They are among the first ever observed

Aug 6, 2009 05:03 GMT  ·  By
Compact galaxies grow to be the size of the Milky Way but they do not aquire much mass in the process. Basically, they only expand.
   Compact galaxies grow to be the size of the Milky Way but they do not aquire much mass in the process. Basically, they only expand.

Scientists gained the ability to peer way back into the Universe's history some time ago, but some of the discoveries they made were not exactly in tune with some of the theories that were developed to explain astronomical phenomena today. In a recent such find, distant stars, estimated to be about 11 billion light-years away, in the early Universe, were discovered to travel at about 1 million miles per hour, about twice faster than our own Sun moves through the Milky Way.

The study is so important because it adds more substance to previous finds, which showed a peculiar trend among early galaxies. According to astronomers, the youngest and most massive new galaxies that were formed within 2 to 3 billion years after the Big Bang were very heavy, yet extremely compact and hyperactive. The reason why these galaxies were on average about five times smaller than the same type as today has thus far eluded scientific understanding.

“A lot of people were thinking we had overestimated these masses in the past. But this confirms they are extremely massive for their size. These galaxies are indeed as bizarre as we thought they were,” says of the new study its leader, Pieter van Dokkum, who is an astronomer at the Yale University. For the new investigation, his team focused on a galaxy designated as 1255-0, which was analyzed using both the Hubble Space Telescope and the Gemini South observatory, in Chile. The main idea that led to the assessment of the galactic masses was the speed of the stars.

For example, back in our own solar system, the speed at which Earth revolves around the Sun is dictated by the star's gravitational pull, and therefore its mass. And seeing that the team found no black hole as a source of this amazing hyperactivity, they assumed that all acceleration was based on the mass of the compact, early galaxies. Then, they used the speed of the star to calculate the galactic weight.

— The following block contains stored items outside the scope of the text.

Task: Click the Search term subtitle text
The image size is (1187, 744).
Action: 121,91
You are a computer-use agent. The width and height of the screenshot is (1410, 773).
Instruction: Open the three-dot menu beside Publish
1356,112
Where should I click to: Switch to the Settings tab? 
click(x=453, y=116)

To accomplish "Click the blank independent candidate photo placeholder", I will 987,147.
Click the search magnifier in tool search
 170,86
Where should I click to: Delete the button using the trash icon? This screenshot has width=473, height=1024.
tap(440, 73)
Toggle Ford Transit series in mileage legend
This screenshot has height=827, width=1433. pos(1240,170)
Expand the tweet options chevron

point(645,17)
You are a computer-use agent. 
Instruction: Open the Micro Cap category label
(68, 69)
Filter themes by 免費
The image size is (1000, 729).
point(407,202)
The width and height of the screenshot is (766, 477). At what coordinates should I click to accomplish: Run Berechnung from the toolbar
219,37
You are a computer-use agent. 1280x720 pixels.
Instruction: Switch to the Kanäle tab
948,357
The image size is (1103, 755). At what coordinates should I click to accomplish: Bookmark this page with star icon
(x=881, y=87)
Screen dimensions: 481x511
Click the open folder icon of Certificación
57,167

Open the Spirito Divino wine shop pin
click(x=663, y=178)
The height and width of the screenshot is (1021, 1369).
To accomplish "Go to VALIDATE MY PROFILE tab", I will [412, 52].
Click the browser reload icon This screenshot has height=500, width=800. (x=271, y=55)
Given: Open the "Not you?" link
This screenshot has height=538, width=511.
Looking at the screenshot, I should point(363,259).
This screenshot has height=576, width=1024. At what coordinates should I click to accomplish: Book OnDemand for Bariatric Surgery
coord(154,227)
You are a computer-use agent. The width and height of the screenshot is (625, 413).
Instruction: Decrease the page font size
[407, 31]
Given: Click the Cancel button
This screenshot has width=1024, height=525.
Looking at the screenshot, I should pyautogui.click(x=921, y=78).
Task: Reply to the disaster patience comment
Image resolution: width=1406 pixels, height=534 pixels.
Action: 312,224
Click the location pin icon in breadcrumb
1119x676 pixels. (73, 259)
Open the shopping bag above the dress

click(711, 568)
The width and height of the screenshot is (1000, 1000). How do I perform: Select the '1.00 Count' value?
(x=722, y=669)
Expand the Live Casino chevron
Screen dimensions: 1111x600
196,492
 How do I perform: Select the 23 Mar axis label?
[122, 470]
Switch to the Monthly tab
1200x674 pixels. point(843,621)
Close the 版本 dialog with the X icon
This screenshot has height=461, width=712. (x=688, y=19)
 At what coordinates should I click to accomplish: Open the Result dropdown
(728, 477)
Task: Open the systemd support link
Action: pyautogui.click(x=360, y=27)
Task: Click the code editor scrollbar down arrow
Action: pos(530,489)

What is even more peculiar, van Dokkum reveals, is the fact that these galaxies seem to grow over billions of years but not necessarily in mass. That is to say, they spread out throughout the Universe, and expand until they reach the size of the Milky Way but they do not add mass considerably. “It's a bit of a puzzle. We think these galaxies must grow through collisions with other galaxies. The weird thing is that these mergers must lead to galaxies that are larger in size but not much more massive. We need a mechanism that grows them in size but not in mass,” the expert is quoted as saying by Space.